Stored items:
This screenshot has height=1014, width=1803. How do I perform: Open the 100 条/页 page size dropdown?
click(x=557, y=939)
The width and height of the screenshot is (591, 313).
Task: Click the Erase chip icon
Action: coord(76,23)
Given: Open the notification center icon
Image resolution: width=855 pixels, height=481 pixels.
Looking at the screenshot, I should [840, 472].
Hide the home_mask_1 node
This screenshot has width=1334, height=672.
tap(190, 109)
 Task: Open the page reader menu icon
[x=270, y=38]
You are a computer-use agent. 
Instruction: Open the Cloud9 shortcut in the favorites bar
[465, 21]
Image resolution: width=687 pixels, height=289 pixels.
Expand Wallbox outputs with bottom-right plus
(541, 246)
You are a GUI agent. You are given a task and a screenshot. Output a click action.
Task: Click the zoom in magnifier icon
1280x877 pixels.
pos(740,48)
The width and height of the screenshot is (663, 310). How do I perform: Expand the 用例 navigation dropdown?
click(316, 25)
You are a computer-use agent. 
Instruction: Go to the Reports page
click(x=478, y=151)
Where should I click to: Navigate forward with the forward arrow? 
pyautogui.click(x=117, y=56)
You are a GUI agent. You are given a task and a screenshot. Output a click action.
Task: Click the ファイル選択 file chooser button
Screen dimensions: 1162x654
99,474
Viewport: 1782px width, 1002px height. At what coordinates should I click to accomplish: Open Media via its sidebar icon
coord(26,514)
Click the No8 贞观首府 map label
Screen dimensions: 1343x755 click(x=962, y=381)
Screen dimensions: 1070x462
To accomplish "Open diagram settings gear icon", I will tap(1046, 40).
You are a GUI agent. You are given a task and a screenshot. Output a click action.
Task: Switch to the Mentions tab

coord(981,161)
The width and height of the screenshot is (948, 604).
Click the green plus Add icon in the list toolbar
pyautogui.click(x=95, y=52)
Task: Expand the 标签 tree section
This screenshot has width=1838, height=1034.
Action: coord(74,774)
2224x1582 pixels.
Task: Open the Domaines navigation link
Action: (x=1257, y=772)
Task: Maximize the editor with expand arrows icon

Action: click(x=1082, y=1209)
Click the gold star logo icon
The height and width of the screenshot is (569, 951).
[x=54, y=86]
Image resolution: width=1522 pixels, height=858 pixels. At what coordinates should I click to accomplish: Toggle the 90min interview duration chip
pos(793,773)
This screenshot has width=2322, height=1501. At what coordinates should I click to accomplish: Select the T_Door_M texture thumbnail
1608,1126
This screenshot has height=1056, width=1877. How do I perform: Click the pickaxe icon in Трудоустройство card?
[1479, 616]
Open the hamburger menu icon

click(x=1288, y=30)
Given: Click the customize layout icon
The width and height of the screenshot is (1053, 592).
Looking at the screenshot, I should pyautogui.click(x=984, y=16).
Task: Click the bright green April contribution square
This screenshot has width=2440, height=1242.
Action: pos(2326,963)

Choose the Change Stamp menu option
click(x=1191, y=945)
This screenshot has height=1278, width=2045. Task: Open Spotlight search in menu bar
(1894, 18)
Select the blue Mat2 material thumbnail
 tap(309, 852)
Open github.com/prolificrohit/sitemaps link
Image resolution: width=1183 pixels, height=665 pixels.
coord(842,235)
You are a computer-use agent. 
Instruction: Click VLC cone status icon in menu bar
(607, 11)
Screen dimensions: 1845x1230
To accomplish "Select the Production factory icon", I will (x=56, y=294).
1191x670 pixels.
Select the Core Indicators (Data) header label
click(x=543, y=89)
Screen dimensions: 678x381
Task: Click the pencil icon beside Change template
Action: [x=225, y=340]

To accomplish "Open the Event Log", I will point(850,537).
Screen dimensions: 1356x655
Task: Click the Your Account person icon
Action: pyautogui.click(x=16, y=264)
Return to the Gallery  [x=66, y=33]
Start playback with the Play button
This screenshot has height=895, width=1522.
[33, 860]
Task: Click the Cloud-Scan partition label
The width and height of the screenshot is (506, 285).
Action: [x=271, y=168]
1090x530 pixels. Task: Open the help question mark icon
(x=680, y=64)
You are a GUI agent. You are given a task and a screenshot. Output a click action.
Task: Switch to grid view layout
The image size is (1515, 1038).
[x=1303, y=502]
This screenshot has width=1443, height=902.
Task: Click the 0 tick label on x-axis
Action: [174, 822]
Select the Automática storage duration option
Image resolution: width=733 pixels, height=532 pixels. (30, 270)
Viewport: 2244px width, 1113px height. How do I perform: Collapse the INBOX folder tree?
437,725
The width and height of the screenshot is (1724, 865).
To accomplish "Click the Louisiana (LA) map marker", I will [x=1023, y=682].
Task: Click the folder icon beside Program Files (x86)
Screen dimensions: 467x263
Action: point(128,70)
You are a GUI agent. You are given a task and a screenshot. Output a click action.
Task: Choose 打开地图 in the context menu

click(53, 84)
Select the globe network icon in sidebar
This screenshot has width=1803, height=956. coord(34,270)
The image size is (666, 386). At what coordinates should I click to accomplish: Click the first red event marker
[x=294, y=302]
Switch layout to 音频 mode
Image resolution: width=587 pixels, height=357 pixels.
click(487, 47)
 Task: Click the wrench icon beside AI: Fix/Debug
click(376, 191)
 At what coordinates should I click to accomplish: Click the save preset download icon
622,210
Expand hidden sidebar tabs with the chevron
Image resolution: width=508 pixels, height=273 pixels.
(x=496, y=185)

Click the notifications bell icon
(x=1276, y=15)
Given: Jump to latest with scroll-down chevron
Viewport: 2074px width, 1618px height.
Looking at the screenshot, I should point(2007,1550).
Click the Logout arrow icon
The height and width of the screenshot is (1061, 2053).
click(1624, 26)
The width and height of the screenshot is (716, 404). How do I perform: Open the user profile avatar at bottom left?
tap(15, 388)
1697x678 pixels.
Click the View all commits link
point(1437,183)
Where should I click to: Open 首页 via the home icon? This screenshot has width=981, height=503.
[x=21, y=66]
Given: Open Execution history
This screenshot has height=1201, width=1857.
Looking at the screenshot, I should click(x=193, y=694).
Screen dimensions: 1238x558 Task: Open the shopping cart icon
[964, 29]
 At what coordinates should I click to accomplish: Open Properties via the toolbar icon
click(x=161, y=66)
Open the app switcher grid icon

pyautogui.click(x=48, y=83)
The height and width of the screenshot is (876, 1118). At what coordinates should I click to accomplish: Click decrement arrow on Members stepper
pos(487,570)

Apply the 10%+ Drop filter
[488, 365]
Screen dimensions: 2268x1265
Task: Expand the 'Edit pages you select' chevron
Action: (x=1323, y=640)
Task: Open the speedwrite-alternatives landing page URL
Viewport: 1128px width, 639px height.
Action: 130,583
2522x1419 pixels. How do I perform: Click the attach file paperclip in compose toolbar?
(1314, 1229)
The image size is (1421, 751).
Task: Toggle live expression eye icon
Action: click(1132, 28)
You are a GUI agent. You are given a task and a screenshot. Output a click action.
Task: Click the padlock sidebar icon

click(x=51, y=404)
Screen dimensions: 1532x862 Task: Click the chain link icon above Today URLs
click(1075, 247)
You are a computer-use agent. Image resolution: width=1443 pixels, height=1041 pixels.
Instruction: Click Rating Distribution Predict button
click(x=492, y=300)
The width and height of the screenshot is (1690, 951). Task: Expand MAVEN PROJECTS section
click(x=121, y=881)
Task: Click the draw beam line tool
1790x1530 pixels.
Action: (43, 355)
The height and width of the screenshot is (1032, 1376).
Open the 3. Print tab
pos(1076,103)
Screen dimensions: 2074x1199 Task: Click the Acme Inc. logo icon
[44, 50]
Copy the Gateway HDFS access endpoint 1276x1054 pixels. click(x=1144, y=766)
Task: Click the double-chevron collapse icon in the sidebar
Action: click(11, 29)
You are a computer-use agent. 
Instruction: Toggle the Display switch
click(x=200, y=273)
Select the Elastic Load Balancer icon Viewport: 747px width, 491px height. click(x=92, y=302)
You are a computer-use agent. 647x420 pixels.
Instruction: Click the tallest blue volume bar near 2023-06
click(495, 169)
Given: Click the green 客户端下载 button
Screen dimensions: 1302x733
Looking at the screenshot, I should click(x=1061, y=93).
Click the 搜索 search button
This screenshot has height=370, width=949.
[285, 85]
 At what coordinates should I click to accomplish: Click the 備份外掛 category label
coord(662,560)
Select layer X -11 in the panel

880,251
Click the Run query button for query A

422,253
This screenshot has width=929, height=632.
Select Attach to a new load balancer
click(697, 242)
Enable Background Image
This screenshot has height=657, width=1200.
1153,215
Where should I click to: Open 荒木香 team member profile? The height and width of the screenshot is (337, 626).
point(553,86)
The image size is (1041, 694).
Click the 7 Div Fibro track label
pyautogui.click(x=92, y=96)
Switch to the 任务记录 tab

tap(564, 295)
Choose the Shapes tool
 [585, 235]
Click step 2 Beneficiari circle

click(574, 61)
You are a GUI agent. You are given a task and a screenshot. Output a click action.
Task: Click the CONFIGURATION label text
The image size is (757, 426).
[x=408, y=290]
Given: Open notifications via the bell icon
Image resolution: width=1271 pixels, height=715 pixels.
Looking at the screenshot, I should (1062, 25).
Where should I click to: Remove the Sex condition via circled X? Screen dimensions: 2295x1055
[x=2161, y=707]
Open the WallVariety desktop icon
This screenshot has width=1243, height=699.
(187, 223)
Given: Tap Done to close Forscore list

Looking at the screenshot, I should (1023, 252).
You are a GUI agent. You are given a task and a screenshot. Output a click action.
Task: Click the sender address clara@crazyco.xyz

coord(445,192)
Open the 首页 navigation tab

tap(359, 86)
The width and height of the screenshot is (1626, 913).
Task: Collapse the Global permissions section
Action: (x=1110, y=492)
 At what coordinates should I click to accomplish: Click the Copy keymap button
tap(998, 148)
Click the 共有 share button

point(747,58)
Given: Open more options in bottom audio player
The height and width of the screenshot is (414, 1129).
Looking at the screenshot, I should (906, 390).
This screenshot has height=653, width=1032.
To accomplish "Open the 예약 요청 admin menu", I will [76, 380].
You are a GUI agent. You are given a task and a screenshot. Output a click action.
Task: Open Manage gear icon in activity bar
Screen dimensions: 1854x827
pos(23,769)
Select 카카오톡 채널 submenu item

• **EXERCISE PROMPT**
Show the lines of the records that include the string "gear".

• **RESULT FOR THIS TASK**
To accomplish "Open diagram settings gear icon", I will tap(1046, 40).
Task: Open Manage gear icon in activity bar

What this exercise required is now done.